I slid my arms inside the chilly sleeves of a cream shirt blouse. My mother twitched the stiff collar into position and began to button it up; she was attending to me as if I were a three-year-old, impressing the saleslady with her maternal skills. When the blouse was fastened it came to mid-thigh. The cuffs hung below my hands as if I’d climbed into the body of an ape. ‘I’ll move the button,’ my mother said. The saleslady made an approving noise, and picked up the tunic. She dropped it over my head and it engulfed me. Daylight vanished. I took a breath inside its clay folds. My arms moved outwards as if I were trying to swim. My mother tugged, and the daylight reappeared. I stood with my arms out from my sides, looking down at my feet, which were visible under the tunic.

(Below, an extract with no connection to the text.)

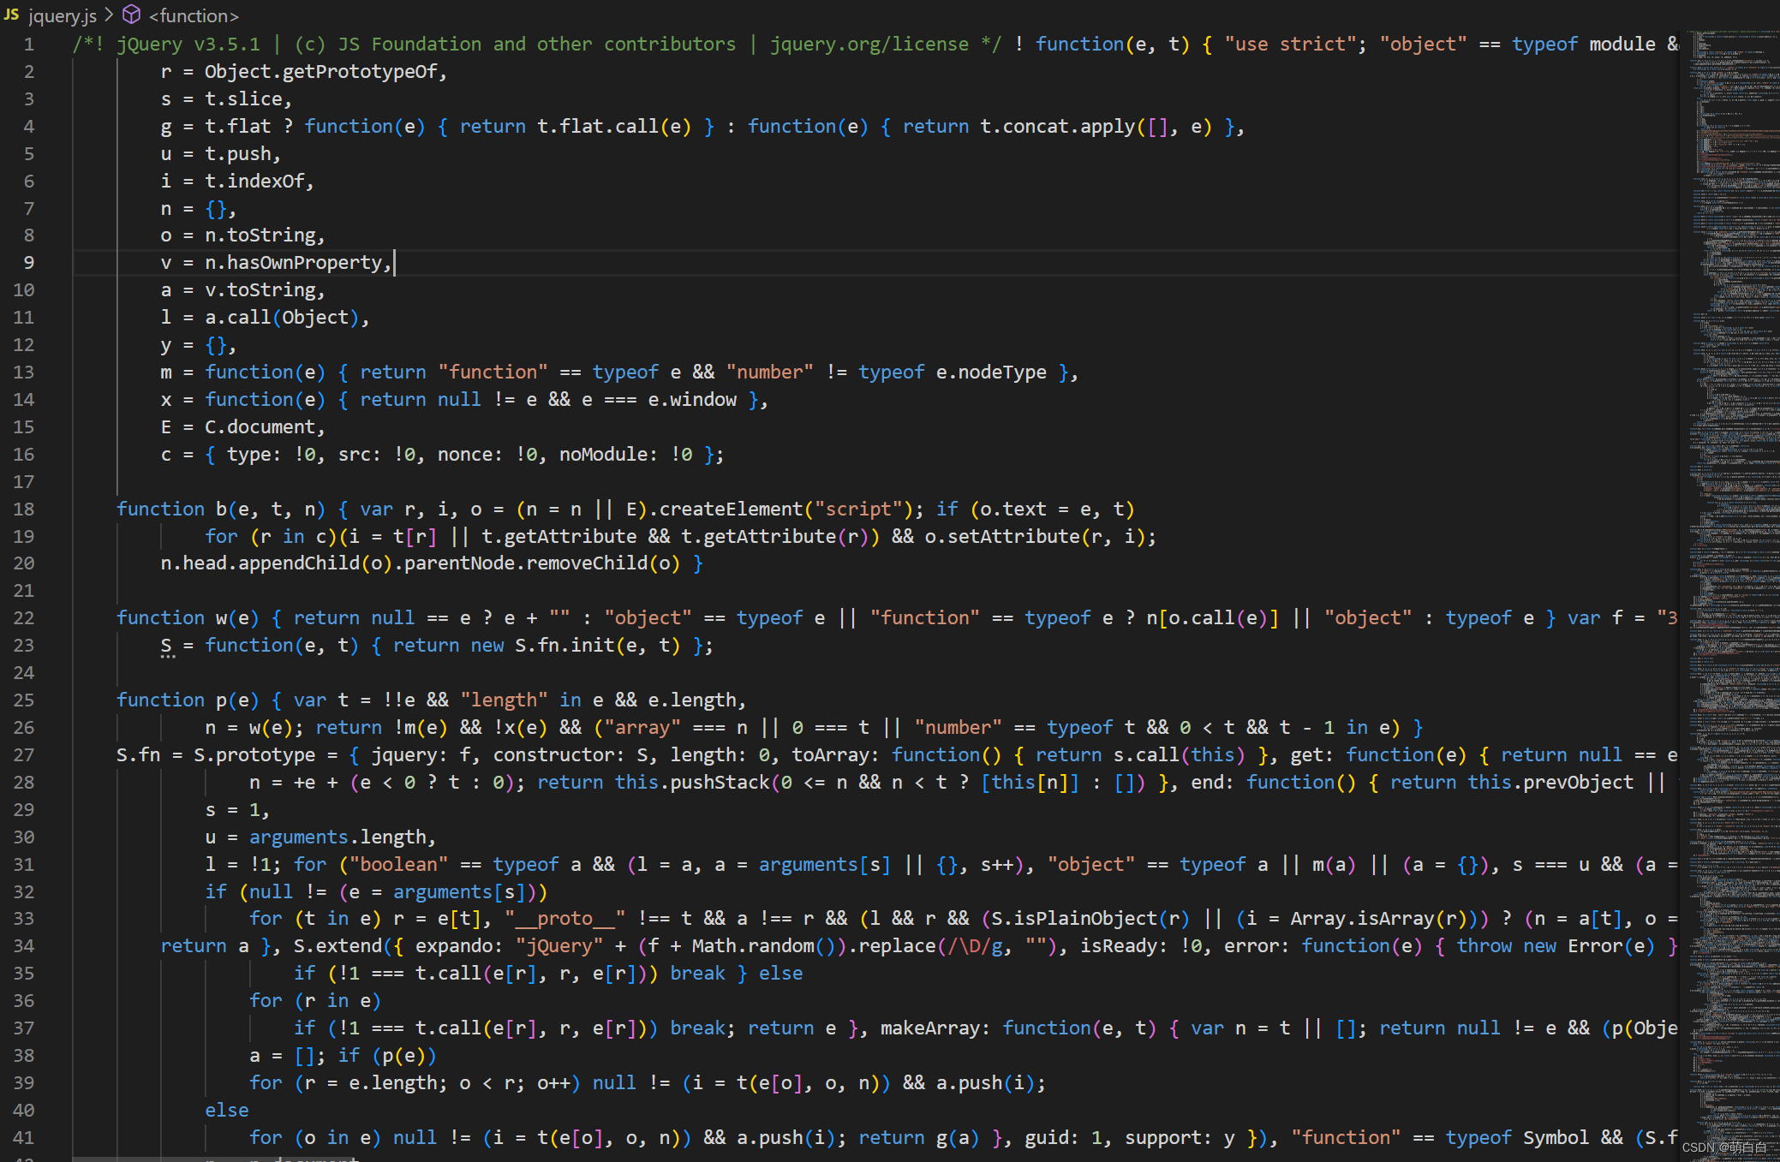Click jquery.org/license text in header comment

(869, 45)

‘She’s bound to grow,’ my mother said. ‘Bound to.’

‘You’ll find,’ said the saleslady, ‘that they have very strict requirements about length at the Holy Redeemer. We may have to adjust a little, upwards.’ All three of us stared at my feet. ‘Indoor shoes.’ the saleslady said. ‘I shall be but one moment.’

She came back with a box. On the outside of it was a picture of what looked like a coracle. ‘We call this “The Diana”,’ the saleswoman said. ‘Wonderfully durable and absolutely recommended.’

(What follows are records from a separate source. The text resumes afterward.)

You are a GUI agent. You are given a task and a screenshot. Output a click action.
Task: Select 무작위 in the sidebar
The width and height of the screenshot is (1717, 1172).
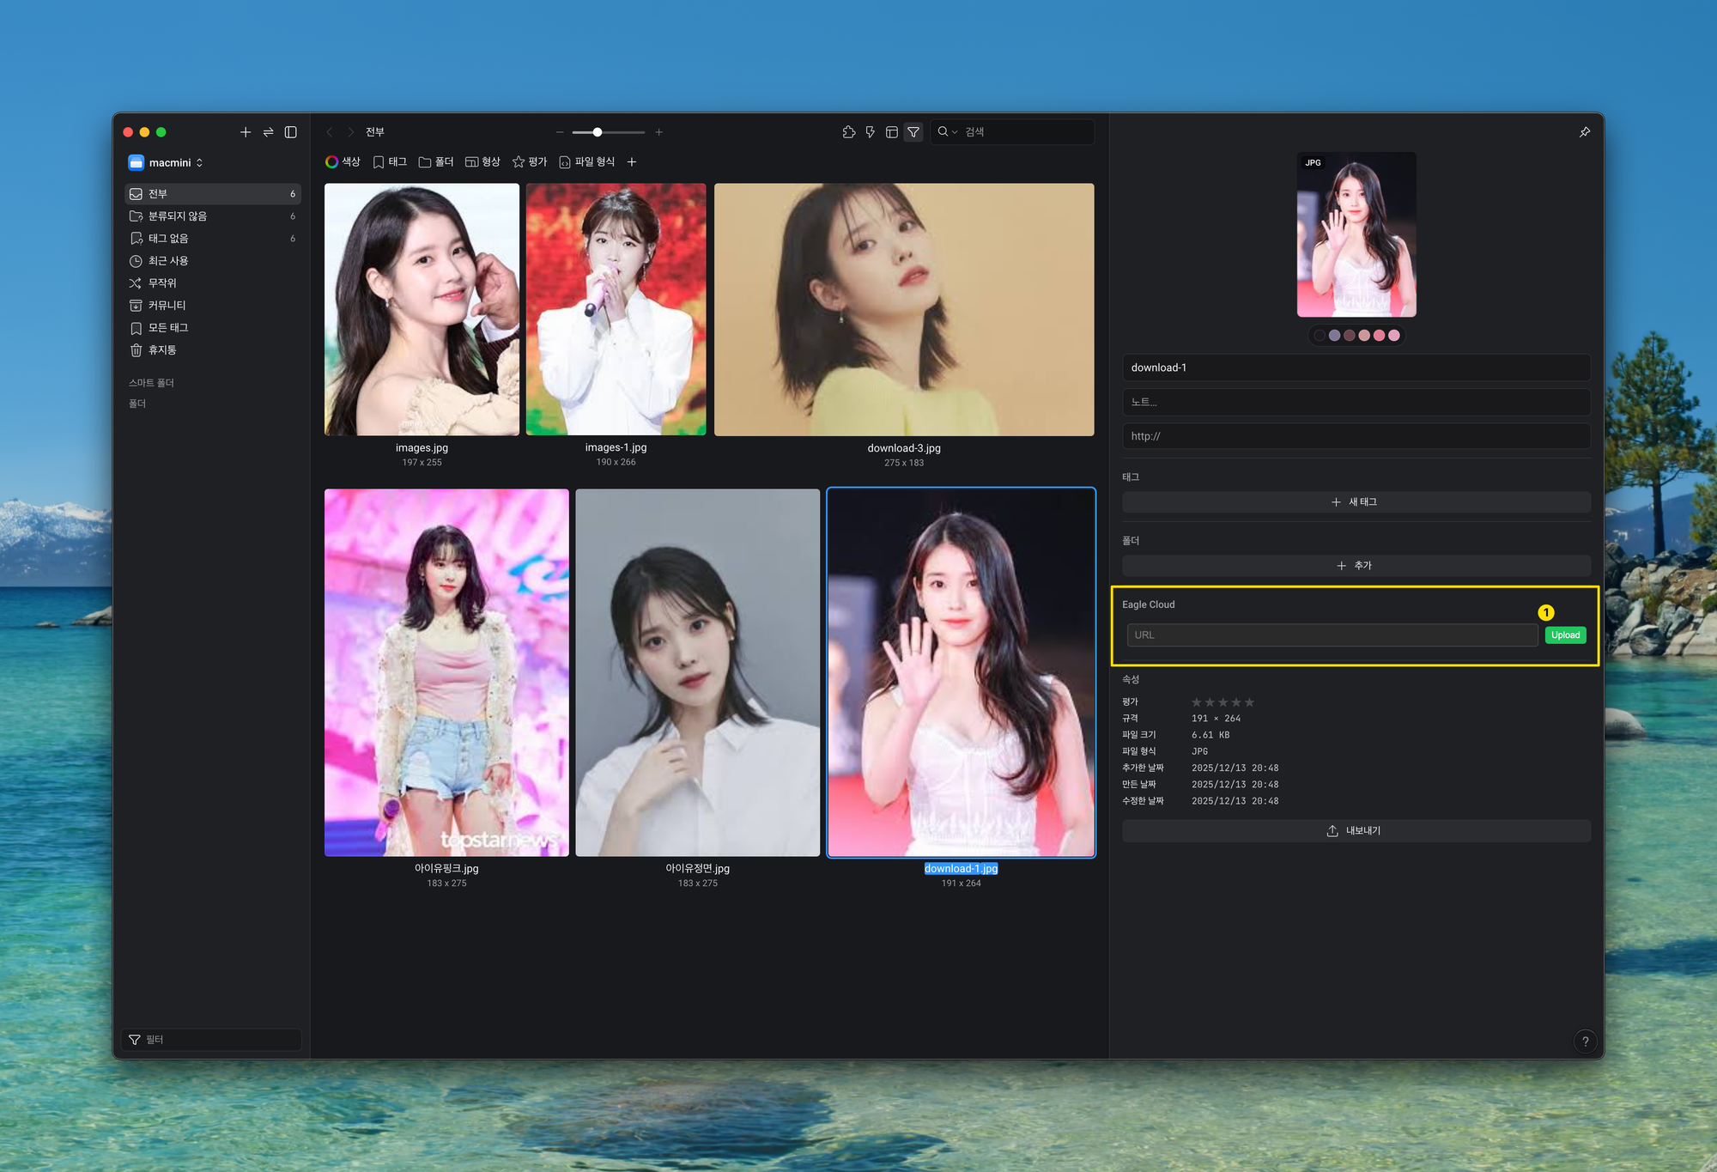[x=162, y=283]
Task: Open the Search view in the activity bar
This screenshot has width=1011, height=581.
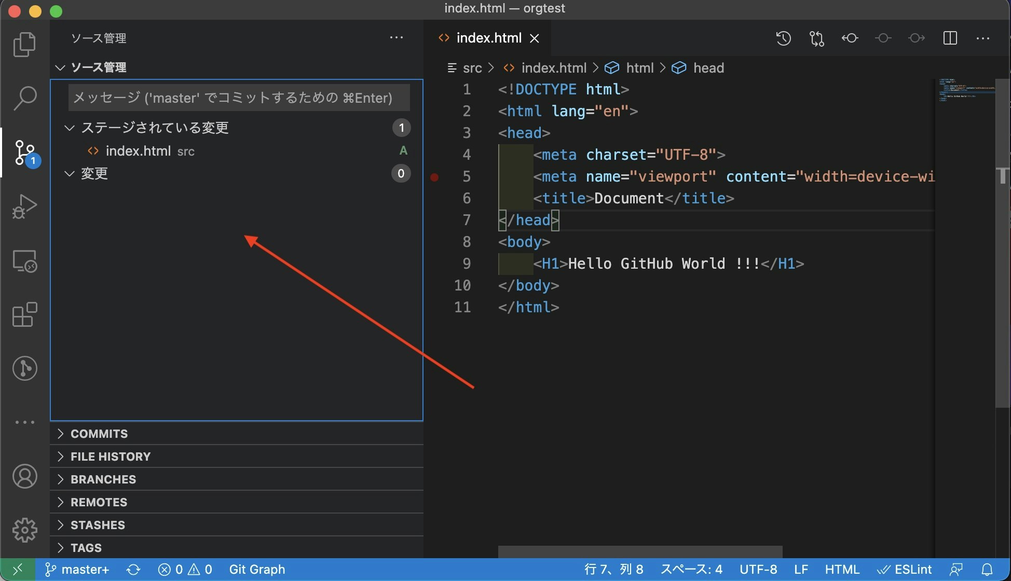Action: click(24, 98)
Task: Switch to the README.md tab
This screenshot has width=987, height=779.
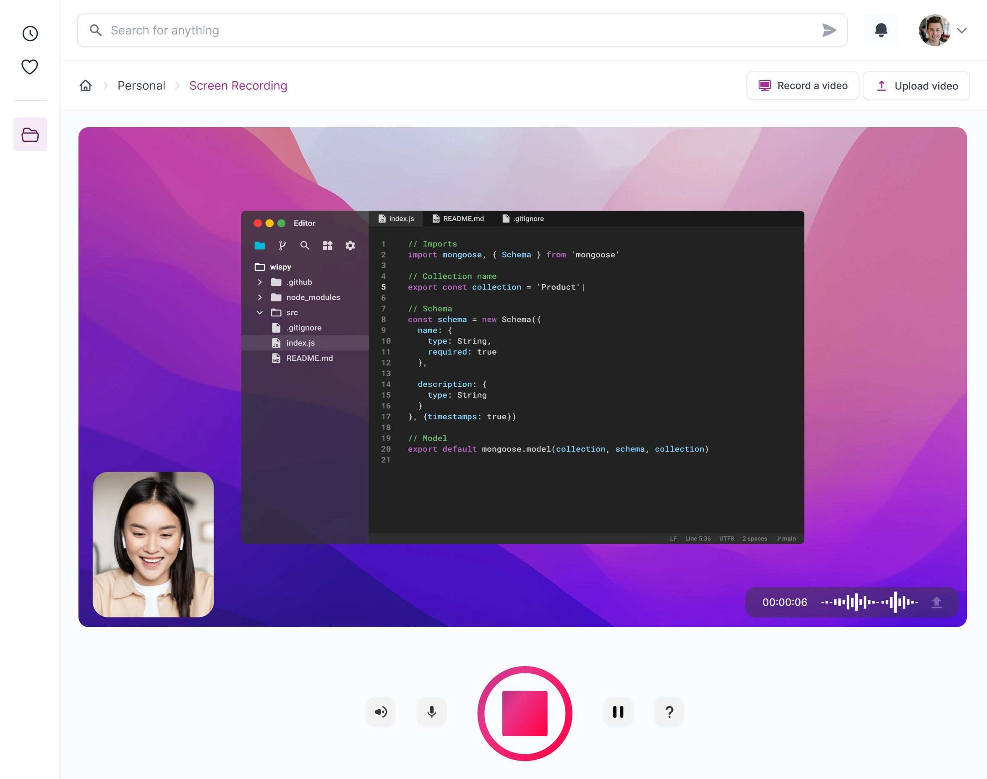Action: [458, 218]
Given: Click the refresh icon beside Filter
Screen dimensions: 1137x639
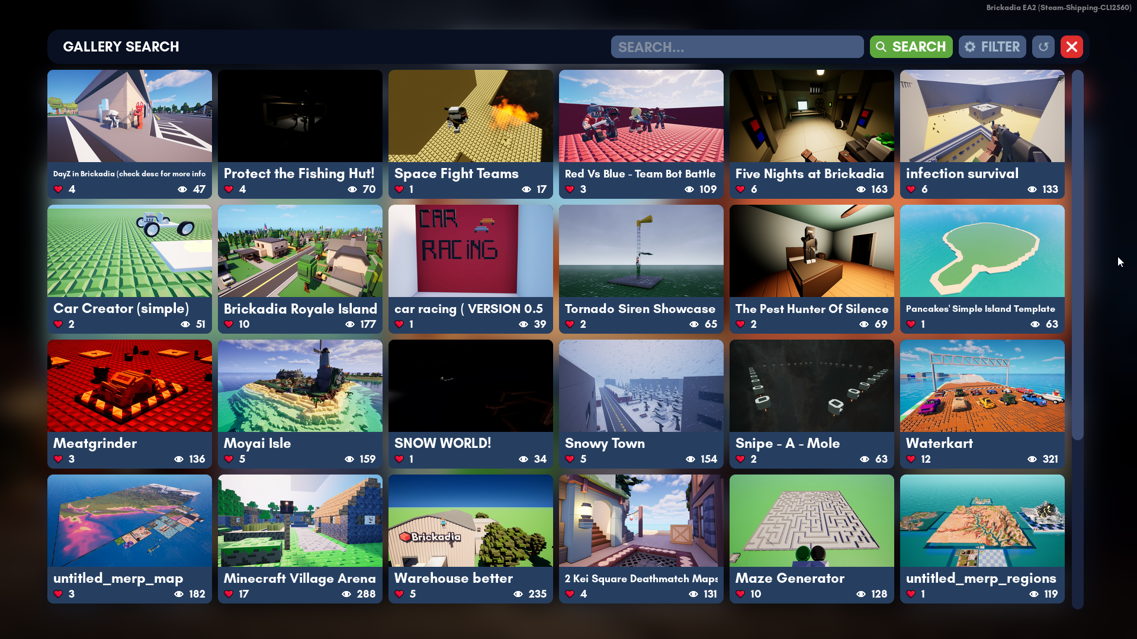Looking at the screenshot, I should (1043, 47).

When the shoe was revealed and lifted from its tissue paper, even my mother was taken aback: even she, who for the next seven years would hear not a word spoken against the Holy Redeemer and its dress codes and rules and strange demands. ‘Well, it is old-fashioned,’ she said, taking it unwillingly from the saleslady’s hand. The saleslady smiled, and showed one tooth. The shoe was brown, its toe was round, it had a bar across like an infant’s shoe. It had a sort of shelf around it, a running board; its sole looked an inch thick.

‘Sit down,’ my mother said. She grappled with my ankle. I wanted to curl my toes like a baby, squirm my soles so she couldn’t ram them into The Diana. When I stood up again I felt as if the floorboards had been fastened to my feet.

We heard, from outside the cubicle, a rush and clatter as an adjacent curtain was drawn back. ‘Show Mary,’ my mother said. She manoeuvred me out under the cruel strip lights. Karina and I stood side by side. We were clad, we were uniformed. We did not look at each other. Karina’s hands were bunched at her sides.